WORK REQUEST: The answer should consist of each line from the data below that includes "agent".

RECORDS SHOWN: Begin

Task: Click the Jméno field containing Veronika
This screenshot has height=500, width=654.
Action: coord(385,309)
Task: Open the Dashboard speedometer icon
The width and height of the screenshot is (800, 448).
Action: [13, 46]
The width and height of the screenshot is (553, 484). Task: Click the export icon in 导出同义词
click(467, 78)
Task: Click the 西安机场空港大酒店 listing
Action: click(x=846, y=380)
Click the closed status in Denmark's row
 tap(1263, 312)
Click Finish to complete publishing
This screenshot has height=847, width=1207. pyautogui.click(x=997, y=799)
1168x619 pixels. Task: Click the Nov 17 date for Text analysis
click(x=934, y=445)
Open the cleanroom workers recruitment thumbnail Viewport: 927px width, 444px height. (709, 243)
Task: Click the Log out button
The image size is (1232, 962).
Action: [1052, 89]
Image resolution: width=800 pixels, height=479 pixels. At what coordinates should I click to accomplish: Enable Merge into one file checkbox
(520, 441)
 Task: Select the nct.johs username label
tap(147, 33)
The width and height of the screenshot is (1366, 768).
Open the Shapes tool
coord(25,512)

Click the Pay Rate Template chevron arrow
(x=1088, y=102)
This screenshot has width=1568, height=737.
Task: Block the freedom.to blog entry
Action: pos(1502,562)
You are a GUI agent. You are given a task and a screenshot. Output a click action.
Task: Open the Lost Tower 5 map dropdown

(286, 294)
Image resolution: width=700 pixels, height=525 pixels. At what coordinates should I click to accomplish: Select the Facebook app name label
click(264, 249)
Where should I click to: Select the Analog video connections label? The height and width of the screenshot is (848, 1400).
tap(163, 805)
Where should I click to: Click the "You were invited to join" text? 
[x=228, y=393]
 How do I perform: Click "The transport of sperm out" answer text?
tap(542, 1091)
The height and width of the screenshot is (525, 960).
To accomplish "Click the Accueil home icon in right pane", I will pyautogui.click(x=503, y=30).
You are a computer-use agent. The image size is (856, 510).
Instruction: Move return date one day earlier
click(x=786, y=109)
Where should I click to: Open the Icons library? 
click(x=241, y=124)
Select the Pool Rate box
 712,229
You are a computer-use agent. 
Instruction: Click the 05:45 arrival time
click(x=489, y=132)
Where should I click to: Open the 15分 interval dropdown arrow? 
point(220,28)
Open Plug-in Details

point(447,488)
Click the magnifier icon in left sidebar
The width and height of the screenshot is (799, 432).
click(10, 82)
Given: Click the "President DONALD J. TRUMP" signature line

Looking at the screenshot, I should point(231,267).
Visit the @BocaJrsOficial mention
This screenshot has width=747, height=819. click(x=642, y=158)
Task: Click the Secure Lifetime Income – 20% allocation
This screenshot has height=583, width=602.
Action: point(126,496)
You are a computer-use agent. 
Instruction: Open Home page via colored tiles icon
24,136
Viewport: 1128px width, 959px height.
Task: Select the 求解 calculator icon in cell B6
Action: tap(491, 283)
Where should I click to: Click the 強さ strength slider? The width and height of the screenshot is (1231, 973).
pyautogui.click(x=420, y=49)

RECORDS SHOWN: End

TASK RESULT:
You are a GUI agent. You are given a task and a screenshot. Output a click action.
You are a computer-use agent. The image size is (856, 510).
You are a computer-use agent. 
You are a computer-use agent. 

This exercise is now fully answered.